5) Eucalyptus - While better known for its anti bacterial properties it is a great natural pest deterrent as well. 

6) Lemongrass - Deters fleas and especially tick. According to Ohio State University. Lemongrass oil contains a pleasing citrus scent that is useful in controlling oily scalps and skin conditions, making it suitable for use on dogs with skin conditions in lotion, spray, soap and shampoo formulas. 

Has anyone used any of these oils mixed with distilled water and sprayed it on their dogs instead of using the chemical ones like frontline plus? If so, was it really effective? I would appreciate your thoughts. Thanks!


----------



## spookiesmom

As far as I know they must be mixed with another oil. Almond, grape etc. oil and water don't mix. Citronella doesn't work on me to keep skeeters away. Good luck


----------



## SweetMalteseAngels

spookiesmom said:


> As far as I know they must be mixed with another oil. Almond, grape etc. oil and water don't mix. Citronella doesn't work on me to keep skeeters away. Good luck


Thank you for your input. I didn't know what skeeters were so I had to look it up. As for other bugs, has this worked for you? Which oil did you use?


----------



## hoaloha

I use a few on Obi when we go out to grassy areas other than my backyard. We just treated our backyard with diatomaceous earth. 

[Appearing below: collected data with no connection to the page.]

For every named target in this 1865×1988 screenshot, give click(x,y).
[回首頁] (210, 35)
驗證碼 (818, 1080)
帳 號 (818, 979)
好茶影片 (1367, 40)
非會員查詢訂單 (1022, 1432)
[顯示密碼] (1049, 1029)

I can't find the one I got from Whole Foods online but it's for humans (or pets!)

I also use this one with few different oils in it: Amazon.com: Vet's Best Natural Flea and Tick Spray, 8-Ounce: Pet Supplies

This may help- From Dr. Becker's site- Natural Flea & Tick Control | Pest Repellent - Mercola.com

I remember reading that many people use Neem oil with success too. If it is a heavy flea/tick time, I usually do half-dose of Frontline Plus as well. Luckily, Obi has not had a reaction to it.


----------



## SweetMalteseAngels

I also cross posted this is maltesetalk.com and here are some recipes that one of the members posted:

Flea-free essential Oil Blend :

15 ml (½ oz) base oil (hazelnut or sweet almond)
4 drops Clary Sage
1 drop Citronella
7 drops Peppermint
3 drops Lemon

Store in dark glass bottle. Apply 2-4 drops topically to the neck, chest, legs and tail base of the dog. You can also add the drops to a bandanna or cotton collar. 

Flea-free Spritz :

Makes 8 oz (240 ml). Store in a dark or opaque glass bottle. Shake well before use.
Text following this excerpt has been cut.